Reversed and remanded.
All concurred.
NOTES
[1] Accord, People v Segal, 180 Mich 316 (1914); People v Rice, 206 Mich 644 (1919).
[2] People v Marks, 12 Mich App 690, 692 (1968).
[3] This same distinction has been recognized in the analogous area of misrepresentations constituting torts. Professor Prosser describes the justification for this distinction as flowing from the common law attitude "toward the bargaining transactions with which the law of deceit has developed". "So long as he has not been misled by positive statements of fact, he has no right to rely upon the judgment of his opponent." Prosser, Torts (3d ed), § 104, p 736.

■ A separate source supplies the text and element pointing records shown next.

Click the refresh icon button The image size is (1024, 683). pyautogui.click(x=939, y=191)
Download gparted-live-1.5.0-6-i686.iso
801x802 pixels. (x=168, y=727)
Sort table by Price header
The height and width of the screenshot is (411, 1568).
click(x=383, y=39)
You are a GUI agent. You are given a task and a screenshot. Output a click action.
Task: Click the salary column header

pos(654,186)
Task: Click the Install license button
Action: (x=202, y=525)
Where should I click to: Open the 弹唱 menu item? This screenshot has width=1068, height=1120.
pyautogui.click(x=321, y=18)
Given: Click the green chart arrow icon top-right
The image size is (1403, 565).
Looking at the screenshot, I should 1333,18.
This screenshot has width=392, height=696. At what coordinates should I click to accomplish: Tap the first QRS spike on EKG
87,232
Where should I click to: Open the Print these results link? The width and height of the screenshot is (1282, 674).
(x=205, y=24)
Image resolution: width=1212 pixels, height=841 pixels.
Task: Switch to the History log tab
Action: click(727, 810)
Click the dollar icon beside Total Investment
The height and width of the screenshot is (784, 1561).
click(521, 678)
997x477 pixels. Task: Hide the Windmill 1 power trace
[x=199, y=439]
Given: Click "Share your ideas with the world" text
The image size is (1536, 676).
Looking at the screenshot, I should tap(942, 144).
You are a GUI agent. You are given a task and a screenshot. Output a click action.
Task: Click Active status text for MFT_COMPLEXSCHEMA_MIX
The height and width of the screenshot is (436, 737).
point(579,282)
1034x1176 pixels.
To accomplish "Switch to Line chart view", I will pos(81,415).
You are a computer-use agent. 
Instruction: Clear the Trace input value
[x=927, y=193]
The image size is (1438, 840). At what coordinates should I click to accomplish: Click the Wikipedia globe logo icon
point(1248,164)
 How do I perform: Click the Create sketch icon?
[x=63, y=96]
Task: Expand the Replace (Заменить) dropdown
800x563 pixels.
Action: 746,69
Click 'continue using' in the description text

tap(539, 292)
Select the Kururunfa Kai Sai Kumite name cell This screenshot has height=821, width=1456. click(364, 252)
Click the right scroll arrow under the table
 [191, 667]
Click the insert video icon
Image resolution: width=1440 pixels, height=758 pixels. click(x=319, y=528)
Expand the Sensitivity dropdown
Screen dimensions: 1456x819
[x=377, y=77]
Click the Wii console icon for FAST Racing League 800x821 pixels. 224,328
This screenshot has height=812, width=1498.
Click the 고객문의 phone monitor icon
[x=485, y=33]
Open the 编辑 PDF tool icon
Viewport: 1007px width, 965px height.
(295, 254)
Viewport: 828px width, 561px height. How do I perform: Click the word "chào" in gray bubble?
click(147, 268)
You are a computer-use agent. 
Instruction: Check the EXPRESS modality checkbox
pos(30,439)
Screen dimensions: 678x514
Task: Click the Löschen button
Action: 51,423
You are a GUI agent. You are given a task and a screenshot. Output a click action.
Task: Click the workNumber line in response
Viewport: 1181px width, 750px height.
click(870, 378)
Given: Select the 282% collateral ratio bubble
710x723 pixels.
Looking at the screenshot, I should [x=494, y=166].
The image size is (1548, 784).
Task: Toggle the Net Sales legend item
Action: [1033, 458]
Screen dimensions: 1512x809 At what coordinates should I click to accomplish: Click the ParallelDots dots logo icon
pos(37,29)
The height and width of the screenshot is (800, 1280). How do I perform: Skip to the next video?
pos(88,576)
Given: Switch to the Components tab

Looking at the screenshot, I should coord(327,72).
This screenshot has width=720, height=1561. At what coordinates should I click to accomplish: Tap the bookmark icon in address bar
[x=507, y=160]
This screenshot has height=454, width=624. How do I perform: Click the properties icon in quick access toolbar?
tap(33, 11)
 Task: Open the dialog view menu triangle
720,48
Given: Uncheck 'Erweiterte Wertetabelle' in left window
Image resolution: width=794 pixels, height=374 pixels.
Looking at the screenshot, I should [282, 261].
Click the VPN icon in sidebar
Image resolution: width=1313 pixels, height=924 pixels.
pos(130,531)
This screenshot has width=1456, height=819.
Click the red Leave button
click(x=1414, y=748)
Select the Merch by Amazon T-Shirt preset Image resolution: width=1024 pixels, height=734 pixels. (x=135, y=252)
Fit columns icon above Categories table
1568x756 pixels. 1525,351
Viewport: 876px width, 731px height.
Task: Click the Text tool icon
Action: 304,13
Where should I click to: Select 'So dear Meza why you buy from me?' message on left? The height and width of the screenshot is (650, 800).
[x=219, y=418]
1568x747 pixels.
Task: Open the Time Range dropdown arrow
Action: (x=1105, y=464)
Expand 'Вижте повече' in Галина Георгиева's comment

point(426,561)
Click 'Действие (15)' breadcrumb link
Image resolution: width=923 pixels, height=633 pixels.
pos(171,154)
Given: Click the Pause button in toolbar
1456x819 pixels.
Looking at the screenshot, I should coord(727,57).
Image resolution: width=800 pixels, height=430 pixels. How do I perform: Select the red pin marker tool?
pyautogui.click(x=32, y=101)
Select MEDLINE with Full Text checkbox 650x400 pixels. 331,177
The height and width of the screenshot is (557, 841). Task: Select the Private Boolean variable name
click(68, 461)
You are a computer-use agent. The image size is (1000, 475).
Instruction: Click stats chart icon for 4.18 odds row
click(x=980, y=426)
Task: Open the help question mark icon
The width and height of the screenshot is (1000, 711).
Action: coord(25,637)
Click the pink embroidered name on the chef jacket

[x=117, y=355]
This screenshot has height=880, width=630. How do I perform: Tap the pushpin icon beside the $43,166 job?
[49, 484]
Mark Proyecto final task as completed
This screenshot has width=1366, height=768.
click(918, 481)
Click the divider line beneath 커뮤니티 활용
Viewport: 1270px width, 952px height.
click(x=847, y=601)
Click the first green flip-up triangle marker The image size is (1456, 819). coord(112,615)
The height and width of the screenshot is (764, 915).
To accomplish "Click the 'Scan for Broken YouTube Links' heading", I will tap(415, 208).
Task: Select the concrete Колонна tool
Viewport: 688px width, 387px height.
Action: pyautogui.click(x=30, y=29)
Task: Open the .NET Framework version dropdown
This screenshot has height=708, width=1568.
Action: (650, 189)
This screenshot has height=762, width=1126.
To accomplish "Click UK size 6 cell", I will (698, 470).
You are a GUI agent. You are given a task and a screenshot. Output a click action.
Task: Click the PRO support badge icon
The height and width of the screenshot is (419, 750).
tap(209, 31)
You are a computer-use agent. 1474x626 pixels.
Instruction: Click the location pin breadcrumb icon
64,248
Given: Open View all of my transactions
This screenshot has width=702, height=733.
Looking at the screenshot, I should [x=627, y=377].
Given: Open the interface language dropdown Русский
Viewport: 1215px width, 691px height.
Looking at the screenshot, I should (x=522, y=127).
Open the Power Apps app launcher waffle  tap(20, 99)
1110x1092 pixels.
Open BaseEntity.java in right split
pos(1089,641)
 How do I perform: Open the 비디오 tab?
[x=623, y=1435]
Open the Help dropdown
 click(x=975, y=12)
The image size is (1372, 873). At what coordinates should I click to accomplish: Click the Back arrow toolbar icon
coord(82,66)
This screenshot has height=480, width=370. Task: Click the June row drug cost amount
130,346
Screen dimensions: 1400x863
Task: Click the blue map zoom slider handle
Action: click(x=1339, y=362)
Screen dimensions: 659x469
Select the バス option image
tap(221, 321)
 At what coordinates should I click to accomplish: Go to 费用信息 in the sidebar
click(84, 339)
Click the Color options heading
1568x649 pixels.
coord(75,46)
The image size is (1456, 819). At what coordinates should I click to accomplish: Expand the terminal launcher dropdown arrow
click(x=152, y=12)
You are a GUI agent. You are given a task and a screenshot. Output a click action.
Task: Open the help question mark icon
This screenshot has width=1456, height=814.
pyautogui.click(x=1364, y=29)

[4] Accord, People v Floyd, 15 Mich App 284 (1968); People v Williams, 28 Mich App 486 (1970).
[5] See People v McAllister, 49 Mich 12, 13 (1882), wherein the Court found no offense unless the party knew or had reason to believe that his representations are relied upon.
[6] Treatise authorities are in accord, relying only upon different characterizations: (1) if the victim knows the pretense is false the offense is not committed, (2) the property is not obtained by the untrue representation of fact if the real facts are known to the victim and (3) the victim must be deceived in fact. Miller, Criminal Law, § 121, p 388; Perkins, Criminal Law (2d ed), ch 4, § 4, p 308; 2 Wharton's Criminal Law and Procedure, § 588, p 316.
[7] People v Wakely, 62 Mich 297 (1886).
[8] MCLA 750.218; MSA 28.415 and MCLA 750.92; MSA 28.287.
[9] 6 ALR3d 241; 37 ALR3d 375, 398; People v Camodega [sic], 331 P2d 983 (Cal App, 1958); Franczkowski v State, 239 Md 126; 210 A2d 504 (1965); Johnson v State, 397 SW2d 857 (Tex Crim App, 1965); Finley v State, 440 SW2d 849 (Tex Crim App, 1969).